The table below is a quick-reference summary of all of the TADS regular expression syntax elements. If you're already experienced with regular expressions from other languages, you might want to scan the table to note where the TADS syntax differs from what you're used to.

After the table, there's a tutorial and detailed reference, covering all of the TADS regular expression features. It tries to explain the concepts involved, so that it can serve as a good introduction for regular expression novices. For more experienced users, you'll also find details of the TADS implementation and syntax idiosyncrasies.

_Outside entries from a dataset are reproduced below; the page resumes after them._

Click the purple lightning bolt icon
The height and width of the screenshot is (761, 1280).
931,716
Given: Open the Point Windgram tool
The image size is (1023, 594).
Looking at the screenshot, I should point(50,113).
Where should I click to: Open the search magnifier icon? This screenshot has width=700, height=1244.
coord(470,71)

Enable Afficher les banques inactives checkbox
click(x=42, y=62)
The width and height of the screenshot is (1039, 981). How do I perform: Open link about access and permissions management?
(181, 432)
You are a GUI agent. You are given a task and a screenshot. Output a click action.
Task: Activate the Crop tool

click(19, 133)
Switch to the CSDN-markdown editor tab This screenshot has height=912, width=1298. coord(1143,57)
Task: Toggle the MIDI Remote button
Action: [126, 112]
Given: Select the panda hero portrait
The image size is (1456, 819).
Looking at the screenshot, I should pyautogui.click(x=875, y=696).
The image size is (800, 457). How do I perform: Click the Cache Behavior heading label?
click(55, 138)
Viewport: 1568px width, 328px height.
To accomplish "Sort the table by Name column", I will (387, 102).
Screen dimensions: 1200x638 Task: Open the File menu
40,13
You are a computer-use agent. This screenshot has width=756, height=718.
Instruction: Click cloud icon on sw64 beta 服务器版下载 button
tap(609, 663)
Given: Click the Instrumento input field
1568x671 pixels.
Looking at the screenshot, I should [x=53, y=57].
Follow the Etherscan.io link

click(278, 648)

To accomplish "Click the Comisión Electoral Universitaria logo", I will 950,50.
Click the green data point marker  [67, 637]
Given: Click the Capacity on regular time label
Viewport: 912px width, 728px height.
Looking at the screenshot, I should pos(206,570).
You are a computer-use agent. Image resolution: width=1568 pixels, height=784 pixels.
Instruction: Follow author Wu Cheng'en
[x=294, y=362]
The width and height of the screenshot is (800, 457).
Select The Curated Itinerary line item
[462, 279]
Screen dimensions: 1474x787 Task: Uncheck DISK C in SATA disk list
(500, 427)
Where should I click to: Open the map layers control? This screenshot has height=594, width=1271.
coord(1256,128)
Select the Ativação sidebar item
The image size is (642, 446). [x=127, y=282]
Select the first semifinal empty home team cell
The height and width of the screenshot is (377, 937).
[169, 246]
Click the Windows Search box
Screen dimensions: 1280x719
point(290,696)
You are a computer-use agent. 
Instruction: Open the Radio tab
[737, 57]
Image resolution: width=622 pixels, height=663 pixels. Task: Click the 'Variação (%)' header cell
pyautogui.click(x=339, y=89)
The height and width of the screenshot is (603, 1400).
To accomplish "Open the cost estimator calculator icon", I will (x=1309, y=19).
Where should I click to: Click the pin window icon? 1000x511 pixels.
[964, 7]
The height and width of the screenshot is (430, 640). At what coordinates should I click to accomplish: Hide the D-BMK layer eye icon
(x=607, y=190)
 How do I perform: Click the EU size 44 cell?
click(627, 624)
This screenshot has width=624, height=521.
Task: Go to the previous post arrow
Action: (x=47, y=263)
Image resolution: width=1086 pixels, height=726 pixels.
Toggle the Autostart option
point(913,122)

For more information on the specific functions and objects where regular expressions are used, refer to RexPattern intrinsic class, which stores compiled patterns, and the specific regular expression functions, rexMatch(), rexSearch(), rexReplace(), and rexGroup().

You can define static RexPattern objects using the regular expression literal syntax:

local r = R'%w+';

See regular expression literals in the RexPattern section for details.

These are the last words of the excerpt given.